Siamo a Milano per vedere «Due giorni, una notte» e in sala c’è un gruppetto di operai, una delegazione di consulenti a partita Iva e un pugno di ricercatori dell’universitari, in gergo «precari assegnisti». Paola è una funzionaria della Fiom ed è la prima a prendere la parola dopo i titoli di coda. Per lei il film è «veritiero», rende benissimo lo spirito del tempo ovvero la paura di essere licenziati da un momento all’altro. Luisa invece è una professionista a partita Iva, racconta come la paura per lei consiste nel cliente che non ti paga o che da un giorno all’altro ti toglie l’incarico.
Sullo schermo la protagonista è l’operaia Sandra alle prese con la depressione che l’ha tenuta a casa per qualche mese e con i suoi compagni che devono fare i conti con un ricatto del padrone. «Se volete che lei ritorni regolarmente in fabbrica dovete rinunciare al vostro bonus di mille euro».
Antonino, anche lui della Fiom, è un delegato della Nokia Siemens ed è stato messo fuori assieme ad altri 113 dipendenti. Si immedesima nella storia belga e racconta di un licenziamento avvenuto via mail «e per giunta di venerdì» e di tre-esposti-tre che i colleghi rimasti a lavorare hanno presentato contro chi, come lui, continua la lotta contro l’azienda e organizza periodicamente dei presidi ai cancelli. La Grande Crisi, dunque, ha azzerato il sentimento di solidarietà anche nelle grandi aziende a forte sindacalizzazione, figuriamoci – sottolinea Antonino – cosa può accadere nelle piccole imprese. E i Dardenne parlano proprio di una piccola azienda di pannelli solari con 16 dipendenti.

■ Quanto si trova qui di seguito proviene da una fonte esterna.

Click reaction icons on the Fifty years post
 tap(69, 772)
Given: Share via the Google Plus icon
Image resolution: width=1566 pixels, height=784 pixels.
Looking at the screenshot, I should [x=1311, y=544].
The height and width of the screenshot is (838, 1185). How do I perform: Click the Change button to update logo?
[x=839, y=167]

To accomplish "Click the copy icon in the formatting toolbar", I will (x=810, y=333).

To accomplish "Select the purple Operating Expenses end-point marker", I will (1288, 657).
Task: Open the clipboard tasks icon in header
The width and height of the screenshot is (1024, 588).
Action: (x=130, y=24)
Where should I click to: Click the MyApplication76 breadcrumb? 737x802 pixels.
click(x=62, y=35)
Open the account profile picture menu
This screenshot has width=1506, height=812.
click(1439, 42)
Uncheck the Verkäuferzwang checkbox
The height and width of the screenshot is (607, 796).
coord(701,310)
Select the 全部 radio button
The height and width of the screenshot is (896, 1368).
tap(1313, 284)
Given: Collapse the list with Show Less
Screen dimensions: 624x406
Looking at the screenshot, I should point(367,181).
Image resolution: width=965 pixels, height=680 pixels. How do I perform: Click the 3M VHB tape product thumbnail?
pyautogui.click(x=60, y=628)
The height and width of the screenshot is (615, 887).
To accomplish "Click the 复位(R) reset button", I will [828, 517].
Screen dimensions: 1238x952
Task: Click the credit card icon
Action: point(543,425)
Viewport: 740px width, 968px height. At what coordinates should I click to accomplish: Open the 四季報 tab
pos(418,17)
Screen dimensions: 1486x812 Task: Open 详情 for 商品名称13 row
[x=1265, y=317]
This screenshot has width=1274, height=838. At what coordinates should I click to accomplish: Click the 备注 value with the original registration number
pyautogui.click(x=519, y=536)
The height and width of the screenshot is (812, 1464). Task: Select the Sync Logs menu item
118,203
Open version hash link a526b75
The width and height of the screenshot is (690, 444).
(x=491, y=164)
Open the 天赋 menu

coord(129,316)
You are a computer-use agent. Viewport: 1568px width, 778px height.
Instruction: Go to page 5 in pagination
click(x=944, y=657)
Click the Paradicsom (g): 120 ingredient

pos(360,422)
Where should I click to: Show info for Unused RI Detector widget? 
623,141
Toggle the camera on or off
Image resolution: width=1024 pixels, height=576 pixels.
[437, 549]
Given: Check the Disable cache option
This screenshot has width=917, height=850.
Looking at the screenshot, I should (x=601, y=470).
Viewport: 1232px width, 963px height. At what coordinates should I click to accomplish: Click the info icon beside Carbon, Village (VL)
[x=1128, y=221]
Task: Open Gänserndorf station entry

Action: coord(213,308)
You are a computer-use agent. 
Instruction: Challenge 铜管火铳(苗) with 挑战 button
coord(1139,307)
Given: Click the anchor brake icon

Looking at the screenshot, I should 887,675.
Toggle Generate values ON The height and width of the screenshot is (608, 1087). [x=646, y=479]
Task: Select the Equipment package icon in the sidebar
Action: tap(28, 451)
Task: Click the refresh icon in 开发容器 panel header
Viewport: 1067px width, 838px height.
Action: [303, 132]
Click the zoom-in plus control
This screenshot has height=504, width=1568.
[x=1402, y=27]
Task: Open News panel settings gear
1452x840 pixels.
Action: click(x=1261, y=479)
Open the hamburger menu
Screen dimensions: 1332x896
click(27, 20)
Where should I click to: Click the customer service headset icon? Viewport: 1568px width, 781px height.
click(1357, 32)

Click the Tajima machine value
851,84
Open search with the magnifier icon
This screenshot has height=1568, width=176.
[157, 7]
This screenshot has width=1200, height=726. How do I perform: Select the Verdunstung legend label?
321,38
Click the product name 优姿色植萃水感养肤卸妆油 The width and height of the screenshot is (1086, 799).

La Sandra interpretata magistralmente da Marion Cotillard ci appare come un’operaia senza particolare professionalità, ha marito e due figli e di fronte al terrore di perdere il posto trova la forza di interpellare a uno a uno i suoi compagni di lavoro perché trovino la forza di rinunciare ai mille euro. Si va a un drammatico referendum (l’esito non lo riveleremo) e il coraggio di Sandra piace al nostro pubblico, il suo riscatto conquista tute blu, partite Iva e ricercatori.
Commenta Enrica: «Quando lei chiede ai compagni di aiutarla sembra che quasi stia chiedendo l’elemosina e la stessa sensazione la vi vo io quando da free lance devo chiedere il pagamento di un lavoro e sono portata a sperare nella bontà del cliente più che nei miei diritti». Cari operai, dunque, se voi lamentate la fine di un mondo con tanta forza sindacale e tanta coesione, sappiate che chi come noi è esposto ogni giorno al mercato quelle cose nemmeno se le sogna. «La solidarietà tra free lance esiste ma si chiama network, si collabora e ci si passa i clienti. Facciamo rete. Ma è tutto costruito sul rapporto fiduciario, non c’è mai un contratto da far valere».
In sala ci sono anche i giovani ricercatori-precari: sono uniti dal credere, tutti, nel ruolo dell’università e nell’autonomia della ricerca pubblica. C’è in loro il senso di una missione e dei sacrifici necessari per onorarla. La motivazione per ora batte la solitudine.